L’IA est largement utilisée au sein du Congrès américain pour rédiger des discours, des communiqués de presse, préparer des questions d’audition, traiter le courrier des électeurs et aider à l’élaboration de projets de loi.
Un assistant de la représentante Anna Paulina Luna a par mégarde copié une réponse entière de Claude, y compris les horodatages, dans des documents officiels du Congrès.
Mme Luna a déclaré que l’utilisation de ChatGPT, Claude ou Grok par le personnel était très courante et ne violait aucune loi ni réglementation en vigueur.
La Chambre des représentants et le Sénat ont tous deux autorisé l’utilisation de plusieurs chatbots tels que Copilot, ChatGPT, Gemini, ainsi que Claude à la Chambre des représentants.
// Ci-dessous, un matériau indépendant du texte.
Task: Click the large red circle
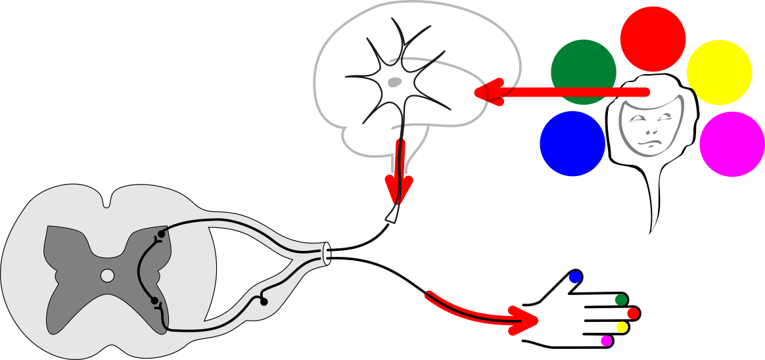[x=653, y=39]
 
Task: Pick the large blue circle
[x=572, y=144]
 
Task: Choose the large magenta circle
[x=732, y=144]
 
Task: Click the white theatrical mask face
[x=651, y=126]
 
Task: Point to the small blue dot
[x=575, y=277]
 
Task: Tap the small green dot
[x=620, y=300]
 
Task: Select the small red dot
[x=633, y=313]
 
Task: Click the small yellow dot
[x=622, y=327]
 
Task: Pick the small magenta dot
[x=606, y=341]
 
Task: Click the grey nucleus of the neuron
[x=394, y=82]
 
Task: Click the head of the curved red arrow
[x=526, y=321]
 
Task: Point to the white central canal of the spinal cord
[x=107, y=275]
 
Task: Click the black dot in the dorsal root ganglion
[x=264, y=302]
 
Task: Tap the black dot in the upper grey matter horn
[x=161, y=234]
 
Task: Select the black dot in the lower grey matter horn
[x=154, y=301]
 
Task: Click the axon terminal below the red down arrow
[x=392, y=215]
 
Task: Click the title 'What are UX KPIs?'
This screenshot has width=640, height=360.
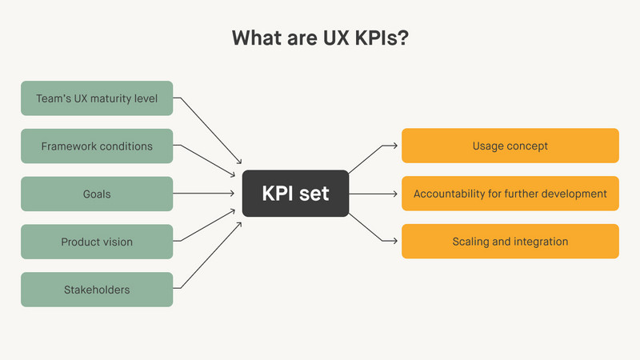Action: [x=320, y=38]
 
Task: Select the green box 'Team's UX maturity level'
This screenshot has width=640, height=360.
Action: [x=96, y=98]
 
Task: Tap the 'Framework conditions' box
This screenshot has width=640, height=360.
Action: [x=96, y=146]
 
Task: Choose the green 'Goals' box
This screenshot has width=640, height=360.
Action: [x=96, y=194]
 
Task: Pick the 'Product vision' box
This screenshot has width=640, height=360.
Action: [x=96, y=242]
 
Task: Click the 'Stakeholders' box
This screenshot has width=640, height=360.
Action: [x=96, y=290]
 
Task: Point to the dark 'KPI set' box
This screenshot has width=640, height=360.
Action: [x=295, y=194]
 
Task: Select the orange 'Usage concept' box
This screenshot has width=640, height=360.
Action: [x=510, y=146]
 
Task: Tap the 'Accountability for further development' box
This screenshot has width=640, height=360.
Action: [x=510, y=194]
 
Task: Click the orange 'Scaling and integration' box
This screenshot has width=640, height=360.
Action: [x=510, y=242]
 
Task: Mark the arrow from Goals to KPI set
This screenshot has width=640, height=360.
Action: [x=206, y=194]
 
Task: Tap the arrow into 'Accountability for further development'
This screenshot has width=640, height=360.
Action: [x=374, y=194]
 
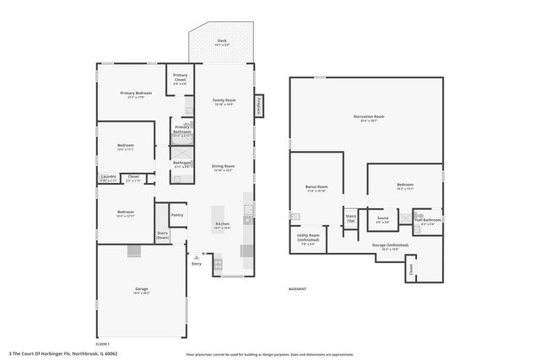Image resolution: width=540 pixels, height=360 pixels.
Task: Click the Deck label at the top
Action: (x=222, y=41)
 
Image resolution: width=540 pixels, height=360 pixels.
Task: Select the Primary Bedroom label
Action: (x=135, y=94)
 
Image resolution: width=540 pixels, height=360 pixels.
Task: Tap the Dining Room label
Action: (x=223, y=167)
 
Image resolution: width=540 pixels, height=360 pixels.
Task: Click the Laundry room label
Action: (x=107, y=177)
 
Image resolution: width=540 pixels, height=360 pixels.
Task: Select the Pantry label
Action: (x=177, y=214)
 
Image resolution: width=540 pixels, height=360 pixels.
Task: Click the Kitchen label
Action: (x=222, y=225)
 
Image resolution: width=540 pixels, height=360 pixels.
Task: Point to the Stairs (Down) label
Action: (x=163, y=235)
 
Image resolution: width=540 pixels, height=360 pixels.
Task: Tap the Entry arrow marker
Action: (x=196, y=256)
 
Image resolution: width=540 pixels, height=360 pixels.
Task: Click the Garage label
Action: (x=141, y=290)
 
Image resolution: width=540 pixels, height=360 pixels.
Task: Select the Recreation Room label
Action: (x=368, y=117)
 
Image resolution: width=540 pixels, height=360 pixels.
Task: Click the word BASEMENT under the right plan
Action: (x=297, y=289)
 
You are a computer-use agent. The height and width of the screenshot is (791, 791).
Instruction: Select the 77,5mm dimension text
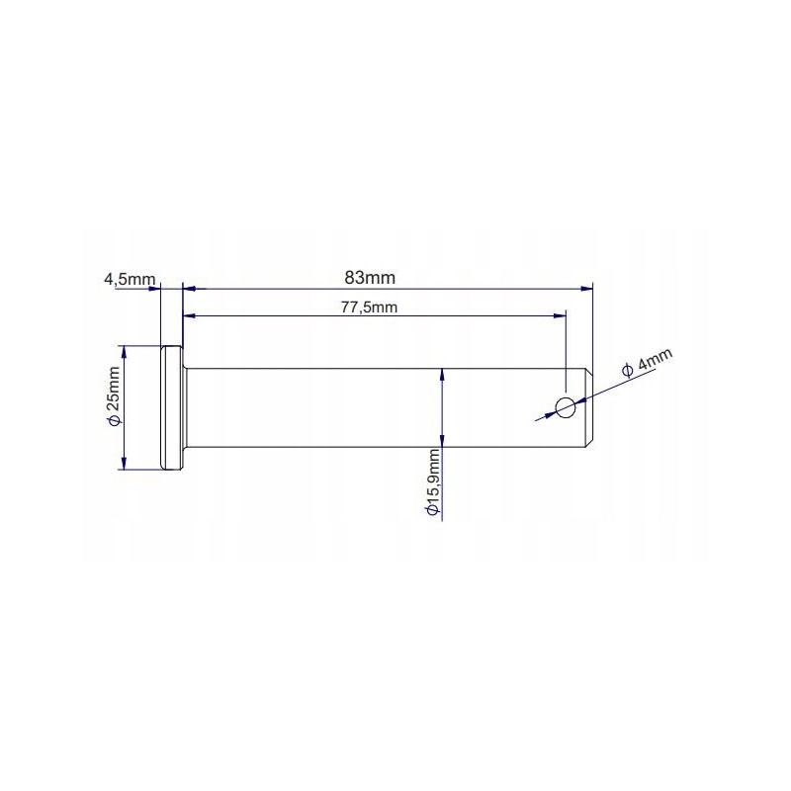(x=369, y=308)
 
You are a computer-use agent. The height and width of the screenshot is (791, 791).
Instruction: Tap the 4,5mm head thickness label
(x=130, y=280)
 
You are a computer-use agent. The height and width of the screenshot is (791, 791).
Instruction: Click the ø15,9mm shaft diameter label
(x=431, y=483)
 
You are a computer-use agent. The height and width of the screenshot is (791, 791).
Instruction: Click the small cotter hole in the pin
(x=566, y=406)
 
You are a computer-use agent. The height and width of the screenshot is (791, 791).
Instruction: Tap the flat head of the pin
(x=170, y=406)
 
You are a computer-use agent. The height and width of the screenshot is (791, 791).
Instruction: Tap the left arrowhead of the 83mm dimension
(x=189, y=289)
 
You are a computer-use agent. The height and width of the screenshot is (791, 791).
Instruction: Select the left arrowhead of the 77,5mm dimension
(x=189, y=316)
La Chambre des représentants a acheté 6 000 licences Microsoft Copilot l’année précédente et encourage son personnel à les utiliser.
Les réglementations actuelles interdisent uniquement à l’IA de traiter des données sensibles d’électeurs, de créer des deepfakes, de prendre des décisions en matière de personnel ou de finaliser la version définitive d’un projet de loi.
Un chatbot peut aider à rédiger un projet de loi ou à répondre aux électeurs, mais il ne doit pas être l’entité qui effectue la dernière étape avant la promulgation.
Le Washington Post a indiqué que presque personne ne connaît clairement ces réglementations et qu’aucun cas de sanction disciplinaire pour infraction n’a été enregistré.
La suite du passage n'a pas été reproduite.